И в области изображения психических движений акцент должен быть поставлен тоже на частности. «Храни бог от общих мест. Лучше всего избегать описывать душевное состояние героев; нужно стараться, чтобы оно было понятно из действия». Не только из действия — даже по подробности костюма. Так, А. С. Грузинский приводит наставления Чехова: «Для того, чтобы подчеркнуть бедность просительницы, не нужно тратить много слов, не нужно говорить о ее жалком несчастном виде, а следует только вскользь сказать, что она была в рыжей тальме».
Путь Чехова к маленькому рассказу, в котором можно почувствовать картину природы («закрыв глаза») и душевное состояние действующих лиц, раскрытое в какой-нибудь одной подробности («рыжая тальма») — путь к маленькому рассказу шел через анекдот, через игру пародийными формами. Не только пародируется Тургенев для того, чтобы сказать «что-то новое» в описаниях природы: материалом для пародии — в самой разнообразной ее установке — служат Жюль-Верн и дамские романы, Виктор Гюго и Мавр Иокай, стиль визитных карточек и образцы разных письмовников. Маленький фельетон, именуемый «мелочишкой» или «финтифлюшкой» и появляющийся под рубрикой «То и се», или «Комары и мухи», и жанр газетной корреспонденции, данной в форме «Осколков московской жизни Рувера-Улисса, вводится Чеховым в целях то снижения превыспренной романтики (Виктор Гюго), то осмеяния фантастики (Жюль-Верн), то иронии над пышной экзотикой (Мавр Иокай). Пародия допускает умышленное преувеличение. Гротеск — излюбленный прием Антоши Чехонте. Неправдоподобие положений соответствует явному неправдоподобию имен и фамилий. Ряд нарочито сочиненных прозвищ — Легавый-Грызлов, Укуси-Каланчевский, Пружино-Пружинский. Ряд фамилий, найденных по принципу характеристик действующих лиц: регистратор контрольной палаты Мзда, учитель Ахинеев, помощник полицейского надзирателя Очумелов, городовой Жратва, секретарь Жила, домовладелец Швейн, актер-любовник Поджаров, гимназист Высекин. И бесконечный ряд Запупыриных, Закусиных, Мердяевых, Навагиных, Дробескуловых, Плумбовых, Подзатылкиных, Черносвинских, Елдыриных, Голопесовых, Семирыловых, Однощекиных.
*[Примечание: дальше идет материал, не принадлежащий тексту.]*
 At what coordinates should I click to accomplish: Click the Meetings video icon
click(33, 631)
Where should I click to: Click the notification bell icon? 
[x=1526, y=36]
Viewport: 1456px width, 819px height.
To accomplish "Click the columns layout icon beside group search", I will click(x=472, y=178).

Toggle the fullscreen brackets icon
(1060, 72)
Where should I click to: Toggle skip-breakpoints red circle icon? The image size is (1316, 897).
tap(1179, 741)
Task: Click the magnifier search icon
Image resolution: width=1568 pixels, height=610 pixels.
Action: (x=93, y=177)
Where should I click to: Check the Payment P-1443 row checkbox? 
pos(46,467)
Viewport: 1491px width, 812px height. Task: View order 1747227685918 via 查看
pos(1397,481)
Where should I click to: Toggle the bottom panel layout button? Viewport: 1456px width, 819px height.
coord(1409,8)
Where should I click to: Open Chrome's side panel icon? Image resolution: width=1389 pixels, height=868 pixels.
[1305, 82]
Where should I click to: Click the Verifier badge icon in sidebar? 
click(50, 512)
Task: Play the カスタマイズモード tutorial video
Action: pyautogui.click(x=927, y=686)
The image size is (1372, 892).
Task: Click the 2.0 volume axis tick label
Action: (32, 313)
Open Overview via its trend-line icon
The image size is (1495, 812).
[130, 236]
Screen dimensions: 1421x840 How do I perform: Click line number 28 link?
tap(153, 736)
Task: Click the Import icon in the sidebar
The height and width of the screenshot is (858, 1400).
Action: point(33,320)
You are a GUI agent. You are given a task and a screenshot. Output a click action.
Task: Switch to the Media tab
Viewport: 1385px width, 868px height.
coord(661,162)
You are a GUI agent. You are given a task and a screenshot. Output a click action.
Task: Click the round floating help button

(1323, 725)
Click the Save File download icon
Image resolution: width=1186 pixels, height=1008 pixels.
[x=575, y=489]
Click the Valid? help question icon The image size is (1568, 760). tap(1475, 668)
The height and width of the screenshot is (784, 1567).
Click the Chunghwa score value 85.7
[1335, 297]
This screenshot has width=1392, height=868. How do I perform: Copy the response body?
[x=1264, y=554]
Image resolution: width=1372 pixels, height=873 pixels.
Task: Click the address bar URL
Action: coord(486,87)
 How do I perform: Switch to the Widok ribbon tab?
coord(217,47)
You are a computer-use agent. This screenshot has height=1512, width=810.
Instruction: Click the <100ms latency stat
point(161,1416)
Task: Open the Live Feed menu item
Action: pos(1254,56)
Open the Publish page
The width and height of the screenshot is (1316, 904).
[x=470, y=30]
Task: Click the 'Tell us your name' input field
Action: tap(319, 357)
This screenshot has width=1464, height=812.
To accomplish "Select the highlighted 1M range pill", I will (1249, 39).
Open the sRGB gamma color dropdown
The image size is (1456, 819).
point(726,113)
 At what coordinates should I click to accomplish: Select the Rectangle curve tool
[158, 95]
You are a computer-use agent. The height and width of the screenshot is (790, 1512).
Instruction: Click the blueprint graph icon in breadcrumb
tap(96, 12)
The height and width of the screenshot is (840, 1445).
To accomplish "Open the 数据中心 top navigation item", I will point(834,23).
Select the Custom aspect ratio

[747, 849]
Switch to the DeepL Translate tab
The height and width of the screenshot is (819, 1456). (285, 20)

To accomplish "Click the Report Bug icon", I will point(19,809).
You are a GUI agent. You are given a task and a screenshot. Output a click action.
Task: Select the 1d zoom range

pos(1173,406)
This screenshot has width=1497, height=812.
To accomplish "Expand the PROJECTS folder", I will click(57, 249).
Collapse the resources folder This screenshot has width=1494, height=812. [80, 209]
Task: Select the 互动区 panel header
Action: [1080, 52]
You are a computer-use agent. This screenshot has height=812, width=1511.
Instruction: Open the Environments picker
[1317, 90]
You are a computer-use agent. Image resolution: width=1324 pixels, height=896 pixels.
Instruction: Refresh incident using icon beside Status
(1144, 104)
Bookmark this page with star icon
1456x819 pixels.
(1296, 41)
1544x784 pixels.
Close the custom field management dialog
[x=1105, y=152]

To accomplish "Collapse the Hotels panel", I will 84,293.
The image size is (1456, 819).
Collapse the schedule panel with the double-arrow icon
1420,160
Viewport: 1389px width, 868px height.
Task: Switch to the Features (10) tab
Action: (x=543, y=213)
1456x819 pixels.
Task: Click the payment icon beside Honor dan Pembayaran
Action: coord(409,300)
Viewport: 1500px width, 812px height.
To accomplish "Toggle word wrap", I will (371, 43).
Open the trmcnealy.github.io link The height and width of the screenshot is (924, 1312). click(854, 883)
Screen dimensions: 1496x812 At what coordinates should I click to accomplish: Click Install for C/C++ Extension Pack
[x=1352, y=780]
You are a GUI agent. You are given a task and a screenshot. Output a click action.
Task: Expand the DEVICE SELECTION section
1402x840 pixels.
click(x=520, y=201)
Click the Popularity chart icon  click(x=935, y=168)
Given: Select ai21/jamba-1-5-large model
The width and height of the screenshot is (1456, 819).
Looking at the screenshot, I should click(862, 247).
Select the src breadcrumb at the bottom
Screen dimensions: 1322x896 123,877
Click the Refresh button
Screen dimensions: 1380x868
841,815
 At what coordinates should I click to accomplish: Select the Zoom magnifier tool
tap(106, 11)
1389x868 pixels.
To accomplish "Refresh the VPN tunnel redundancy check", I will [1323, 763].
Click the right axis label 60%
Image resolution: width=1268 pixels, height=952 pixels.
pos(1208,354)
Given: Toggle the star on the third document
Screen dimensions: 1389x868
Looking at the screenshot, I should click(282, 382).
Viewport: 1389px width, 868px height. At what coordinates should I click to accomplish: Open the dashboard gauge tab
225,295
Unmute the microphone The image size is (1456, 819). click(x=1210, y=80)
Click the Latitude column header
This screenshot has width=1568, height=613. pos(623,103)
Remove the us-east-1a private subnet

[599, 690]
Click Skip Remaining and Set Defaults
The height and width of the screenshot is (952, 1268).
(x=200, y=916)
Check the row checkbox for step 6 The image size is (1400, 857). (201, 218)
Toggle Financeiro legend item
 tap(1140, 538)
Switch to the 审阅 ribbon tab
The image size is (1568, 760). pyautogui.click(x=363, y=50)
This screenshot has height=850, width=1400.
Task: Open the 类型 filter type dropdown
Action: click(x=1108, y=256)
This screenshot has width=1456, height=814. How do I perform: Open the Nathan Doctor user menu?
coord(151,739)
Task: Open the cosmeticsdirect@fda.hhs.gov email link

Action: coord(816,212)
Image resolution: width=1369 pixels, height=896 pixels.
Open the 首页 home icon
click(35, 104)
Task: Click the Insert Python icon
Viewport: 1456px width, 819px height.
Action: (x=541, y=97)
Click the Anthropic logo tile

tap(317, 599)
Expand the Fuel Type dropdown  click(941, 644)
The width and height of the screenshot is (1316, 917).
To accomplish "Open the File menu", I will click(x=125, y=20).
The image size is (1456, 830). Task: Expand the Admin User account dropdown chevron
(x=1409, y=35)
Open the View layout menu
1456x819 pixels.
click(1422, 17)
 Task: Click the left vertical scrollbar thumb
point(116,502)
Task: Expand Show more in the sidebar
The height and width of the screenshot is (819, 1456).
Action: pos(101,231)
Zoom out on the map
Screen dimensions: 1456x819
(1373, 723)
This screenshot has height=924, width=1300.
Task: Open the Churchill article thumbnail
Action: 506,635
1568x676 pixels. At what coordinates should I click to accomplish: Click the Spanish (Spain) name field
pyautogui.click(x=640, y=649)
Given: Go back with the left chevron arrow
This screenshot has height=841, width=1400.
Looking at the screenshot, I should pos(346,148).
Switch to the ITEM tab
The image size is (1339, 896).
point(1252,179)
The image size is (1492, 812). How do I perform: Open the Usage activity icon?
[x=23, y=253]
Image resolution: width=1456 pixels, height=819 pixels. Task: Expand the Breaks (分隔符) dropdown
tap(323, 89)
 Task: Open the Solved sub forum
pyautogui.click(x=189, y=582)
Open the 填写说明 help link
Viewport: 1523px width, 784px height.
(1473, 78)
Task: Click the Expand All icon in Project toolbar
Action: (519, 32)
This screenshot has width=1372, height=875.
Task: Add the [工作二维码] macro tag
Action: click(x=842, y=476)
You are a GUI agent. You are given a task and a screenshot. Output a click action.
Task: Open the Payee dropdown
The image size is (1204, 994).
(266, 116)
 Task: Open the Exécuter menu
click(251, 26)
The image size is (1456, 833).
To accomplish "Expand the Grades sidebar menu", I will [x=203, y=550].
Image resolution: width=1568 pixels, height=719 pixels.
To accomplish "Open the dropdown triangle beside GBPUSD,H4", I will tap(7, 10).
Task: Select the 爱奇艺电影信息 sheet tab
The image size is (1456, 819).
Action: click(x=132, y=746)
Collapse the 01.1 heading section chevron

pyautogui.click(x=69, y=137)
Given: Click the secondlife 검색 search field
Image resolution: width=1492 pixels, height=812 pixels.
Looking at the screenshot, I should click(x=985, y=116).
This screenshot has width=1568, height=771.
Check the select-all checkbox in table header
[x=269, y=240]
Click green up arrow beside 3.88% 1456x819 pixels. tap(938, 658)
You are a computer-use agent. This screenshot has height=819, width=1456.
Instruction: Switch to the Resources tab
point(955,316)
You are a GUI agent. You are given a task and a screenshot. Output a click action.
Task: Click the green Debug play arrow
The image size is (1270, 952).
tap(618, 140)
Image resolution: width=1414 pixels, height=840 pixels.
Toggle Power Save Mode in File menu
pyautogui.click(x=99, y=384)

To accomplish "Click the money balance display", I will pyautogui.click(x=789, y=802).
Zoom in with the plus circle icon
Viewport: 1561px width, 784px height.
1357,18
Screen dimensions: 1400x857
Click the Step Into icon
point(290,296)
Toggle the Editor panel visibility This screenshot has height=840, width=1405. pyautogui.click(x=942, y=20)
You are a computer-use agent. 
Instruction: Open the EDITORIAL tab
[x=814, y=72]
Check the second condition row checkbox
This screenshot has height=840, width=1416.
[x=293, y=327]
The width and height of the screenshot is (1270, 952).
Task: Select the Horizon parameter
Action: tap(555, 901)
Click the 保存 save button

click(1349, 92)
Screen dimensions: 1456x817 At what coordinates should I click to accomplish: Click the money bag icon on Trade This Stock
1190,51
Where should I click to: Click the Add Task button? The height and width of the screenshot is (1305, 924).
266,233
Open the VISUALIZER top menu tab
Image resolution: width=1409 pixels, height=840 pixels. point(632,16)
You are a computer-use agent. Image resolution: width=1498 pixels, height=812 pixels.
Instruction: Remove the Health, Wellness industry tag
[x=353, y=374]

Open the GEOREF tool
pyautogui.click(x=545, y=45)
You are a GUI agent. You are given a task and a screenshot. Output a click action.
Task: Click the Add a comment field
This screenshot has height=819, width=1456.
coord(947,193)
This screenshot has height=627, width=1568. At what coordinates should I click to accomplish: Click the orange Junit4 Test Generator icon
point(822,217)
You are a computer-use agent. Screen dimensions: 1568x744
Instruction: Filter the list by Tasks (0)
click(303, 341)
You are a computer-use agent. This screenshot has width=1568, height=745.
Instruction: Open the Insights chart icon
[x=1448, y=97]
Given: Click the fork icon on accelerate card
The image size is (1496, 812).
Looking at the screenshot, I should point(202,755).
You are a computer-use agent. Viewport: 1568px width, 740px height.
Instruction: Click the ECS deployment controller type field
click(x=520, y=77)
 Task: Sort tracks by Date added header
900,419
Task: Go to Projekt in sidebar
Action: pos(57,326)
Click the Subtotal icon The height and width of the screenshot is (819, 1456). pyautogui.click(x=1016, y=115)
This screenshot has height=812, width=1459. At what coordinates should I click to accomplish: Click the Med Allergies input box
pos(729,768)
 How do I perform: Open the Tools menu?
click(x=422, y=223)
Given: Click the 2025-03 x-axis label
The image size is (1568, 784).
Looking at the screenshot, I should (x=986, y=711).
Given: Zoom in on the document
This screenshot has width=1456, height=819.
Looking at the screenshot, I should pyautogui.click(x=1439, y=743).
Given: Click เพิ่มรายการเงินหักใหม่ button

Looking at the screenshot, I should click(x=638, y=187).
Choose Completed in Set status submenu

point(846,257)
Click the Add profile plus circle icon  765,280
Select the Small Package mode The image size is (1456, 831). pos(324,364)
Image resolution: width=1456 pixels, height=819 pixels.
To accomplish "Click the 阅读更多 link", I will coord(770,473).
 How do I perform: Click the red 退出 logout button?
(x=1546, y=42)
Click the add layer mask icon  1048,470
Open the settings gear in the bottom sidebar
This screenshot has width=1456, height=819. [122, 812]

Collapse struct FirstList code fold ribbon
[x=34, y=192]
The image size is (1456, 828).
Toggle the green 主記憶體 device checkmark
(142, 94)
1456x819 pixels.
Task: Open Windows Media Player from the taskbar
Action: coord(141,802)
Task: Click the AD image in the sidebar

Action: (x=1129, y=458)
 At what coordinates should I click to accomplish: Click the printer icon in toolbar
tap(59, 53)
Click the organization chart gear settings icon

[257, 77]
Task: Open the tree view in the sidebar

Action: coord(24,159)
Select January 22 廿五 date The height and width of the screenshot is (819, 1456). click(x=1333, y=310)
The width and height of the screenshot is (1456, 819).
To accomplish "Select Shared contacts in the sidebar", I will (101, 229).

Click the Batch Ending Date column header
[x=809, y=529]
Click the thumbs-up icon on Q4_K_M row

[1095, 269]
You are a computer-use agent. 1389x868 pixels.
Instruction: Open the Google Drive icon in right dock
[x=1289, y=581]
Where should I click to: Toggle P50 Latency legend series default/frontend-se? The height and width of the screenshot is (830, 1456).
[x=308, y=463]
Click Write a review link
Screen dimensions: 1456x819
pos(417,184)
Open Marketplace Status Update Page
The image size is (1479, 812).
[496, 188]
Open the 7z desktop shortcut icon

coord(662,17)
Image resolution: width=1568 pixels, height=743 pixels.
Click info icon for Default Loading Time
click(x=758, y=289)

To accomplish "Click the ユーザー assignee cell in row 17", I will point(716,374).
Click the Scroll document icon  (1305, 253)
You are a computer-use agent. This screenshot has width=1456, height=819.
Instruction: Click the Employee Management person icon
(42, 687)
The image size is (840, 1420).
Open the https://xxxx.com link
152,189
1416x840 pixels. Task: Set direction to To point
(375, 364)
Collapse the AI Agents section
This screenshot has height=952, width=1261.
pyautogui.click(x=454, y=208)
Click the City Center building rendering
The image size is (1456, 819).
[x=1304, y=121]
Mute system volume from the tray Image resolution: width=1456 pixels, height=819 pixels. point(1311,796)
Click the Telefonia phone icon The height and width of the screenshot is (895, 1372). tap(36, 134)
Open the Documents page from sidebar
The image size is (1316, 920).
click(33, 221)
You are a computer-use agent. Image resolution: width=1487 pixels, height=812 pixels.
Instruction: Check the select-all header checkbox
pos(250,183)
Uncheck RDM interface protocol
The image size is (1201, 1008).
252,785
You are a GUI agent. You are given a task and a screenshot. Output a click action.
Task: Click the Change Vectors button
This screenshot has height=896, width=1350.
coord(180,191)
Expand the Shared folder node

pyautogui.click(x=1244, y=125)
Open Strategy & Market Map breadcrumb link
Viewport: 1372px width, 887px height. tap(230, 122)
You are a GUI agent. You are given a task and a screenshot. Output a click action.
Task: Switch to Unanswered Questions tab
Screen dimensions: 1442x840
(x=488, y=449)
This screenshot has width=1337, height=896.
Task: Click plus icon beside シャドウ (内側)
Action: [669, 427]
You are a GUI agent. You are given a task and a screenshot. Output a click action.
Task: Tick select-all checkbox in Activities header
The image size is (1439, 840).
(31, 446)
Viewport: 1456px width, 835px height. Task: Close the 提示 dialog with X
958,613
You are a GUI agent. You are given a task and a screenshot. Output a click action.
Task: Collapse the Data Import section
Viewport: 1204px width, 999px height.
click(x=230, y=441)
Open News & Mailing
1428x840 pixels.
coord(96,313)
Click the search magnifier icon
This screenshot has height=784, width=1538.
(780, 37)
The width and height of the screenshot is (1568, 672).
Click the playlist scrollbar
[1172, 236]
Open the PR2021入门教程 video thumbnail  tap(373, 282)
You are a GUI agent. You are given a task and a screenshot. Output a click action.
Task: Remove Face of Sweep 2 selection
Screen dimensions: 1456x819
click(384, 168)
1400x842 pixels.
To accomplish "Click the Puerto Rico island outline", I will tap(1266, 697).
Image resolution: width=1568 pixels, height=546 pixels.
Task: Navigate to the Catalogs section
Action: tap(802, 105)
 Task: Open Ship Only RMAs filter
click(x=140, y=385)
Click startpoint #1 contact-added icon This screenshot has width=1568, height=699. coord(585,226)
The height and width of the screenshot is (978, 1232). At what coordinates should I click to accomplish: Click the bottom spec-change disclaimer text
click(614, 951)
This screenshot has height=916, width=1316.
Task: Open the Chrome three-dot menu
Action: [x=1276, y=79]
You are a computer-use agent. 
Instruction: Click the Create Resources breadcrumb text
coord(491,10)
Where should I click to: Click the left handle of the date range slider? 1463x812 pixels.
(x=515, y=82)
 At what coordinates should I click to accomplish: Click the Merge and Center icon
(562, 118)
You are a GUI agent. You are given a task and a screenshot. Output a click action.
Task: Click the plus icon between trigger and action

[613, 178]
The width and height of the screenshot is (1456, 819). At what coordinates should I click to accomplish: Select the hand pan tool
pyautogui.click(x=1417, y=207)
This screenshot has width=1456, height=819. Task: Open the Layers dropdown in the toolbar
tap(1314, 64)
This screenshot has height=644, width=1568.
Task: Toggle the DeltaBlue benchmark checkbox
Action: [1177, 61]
Гротеск вырастает в символическое обобщение. Унтер Пришибеев становится нарицательным именем. Диалог фельдшера Курятина, Сергея Кузьмича, с дьячком Вонмигласовым по вопросам «хирургии» давно обратился в поговорки. Автографы «Жалобной книги» стали ходовыми цитатами: «Хоть ты и седьмой, а дурак…»
Годы перелома
На родине
Весной 1887 года Чехов собрался на родину. Семь лет прошло с тех пор, как он покинул Таганрог.
Какие резкие, мучительные впечатления вынес он от этой поездки!
«…Впечатления Геркуланума и Помпеи: людей нет, а вместо мумий — сонные дришпаки (Дришпаки — молодые люди; драгиля (см. стр. 98) — возчики; кавалери и баришни — таганрогский жаргон) и головы дынькой. Все дома приплюснуты, давно не штукатурены, крыши не крашены, ставни затворены. С Полицейской улицы начинается засыхающая, а потому вязкая и бугристая грязь, по которой можно ехать шагом, да и то с опаской».
«…Не люблю таганрогских вкусов, не выношу и, кажется, бежал бы от них за тридевять земель».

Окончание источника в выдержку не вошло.